Hajriyanto mengatakan vonis mati secara kolektif yang masif seperti itu bukan hanya tidak lazim dalam praktik hukum di negara mana pun, tetapi juga sangat anakronistis dan sarat dengan dimensi permusuhan politik yang bertentangan dengan penegakan hukum itu sendiri. Menurutnya rezim hukum Mesir bisa diduga sedang menjalankan agenda politik balas dendam pasca kudeta terhadap Presiden Muhammad Mursi tahun lalu.
"Sulit untuk mengelak bahwa vonis hukuman massal adalah semata-mata peristiwa politik, bukan hukum," ucap Hajriyanto.
Hajriyanto menambahkan sebagai negara yang memiliki tujuan luhur ikut mewujudkan ketertiban dunia, Indonesia harus mengambil langkah-langkah dalam menyikapi hal ini. Salah satunya secara aktif dan proaktif bergabung dengan kekuatan internasional untuk mengecam dan menghentikan hukuman massal yang tidak menjunjung tinggi HAM tersebut. Sebab, kasus vonis mati massal ini bukan lagi urusan internal Mesir, tetapi urusan kemanusiaan sejagad yang adil dan beradab.
"Indonesia perlu mengambil prakarsa internasional untuk mempertimbangkan mengagendalan kasus vonis mati masif di Mesir itu dalam Sidang PBB sesegera mungkin," ujarnya.
Hajriyanto juga menyampaikan keprihatinannya dan mengecam sikap ambivalen yang ditunjukkkan oleh kaum cendekiawan, ulama, dan kaum liberalis Mesir atas vonis semena-mena tersebut.
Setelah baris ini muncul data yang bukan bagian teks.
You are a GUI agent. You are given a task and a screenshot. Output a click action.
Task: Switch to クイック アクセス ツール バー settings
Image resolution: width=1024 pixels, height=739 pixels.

Padahal mereka mengklaim sebagai pejuang demokrasi dan kebebasan.
"Sikap kaum liberalis Mesir adalah sangat mengherankan. Apalagi manakala mereka justru mengesankan memberikan dukungan atas vonis tersebut," ucap Hajriyanto.
Sikap Indonesia atas hukuman mati itu hingga kini masih dalam level "prihatin". "Sebagai negara sahabat dan sebagai negara berpenduduk muslim terbesar di dunia, Indonesia tentunya mengikuti perkembangan situasi di Mesir secara dekat dan bahkan dengan rasa keprihatinan," jelas Menlu Marty Natalegawa dalam siaran pers, Selasa (29/4/2014).
Marty menambahkan, tanpa bermaksud untuk campur tangan urusan dalam negeri, persoalan ini menjadi perhatian luas dari masyarakat Indonesa. Pemerintah Indonesia sungguh berharap agar proses penegakan hukum bertumpu pada tata nilai dan kaidah yang bersifat universal.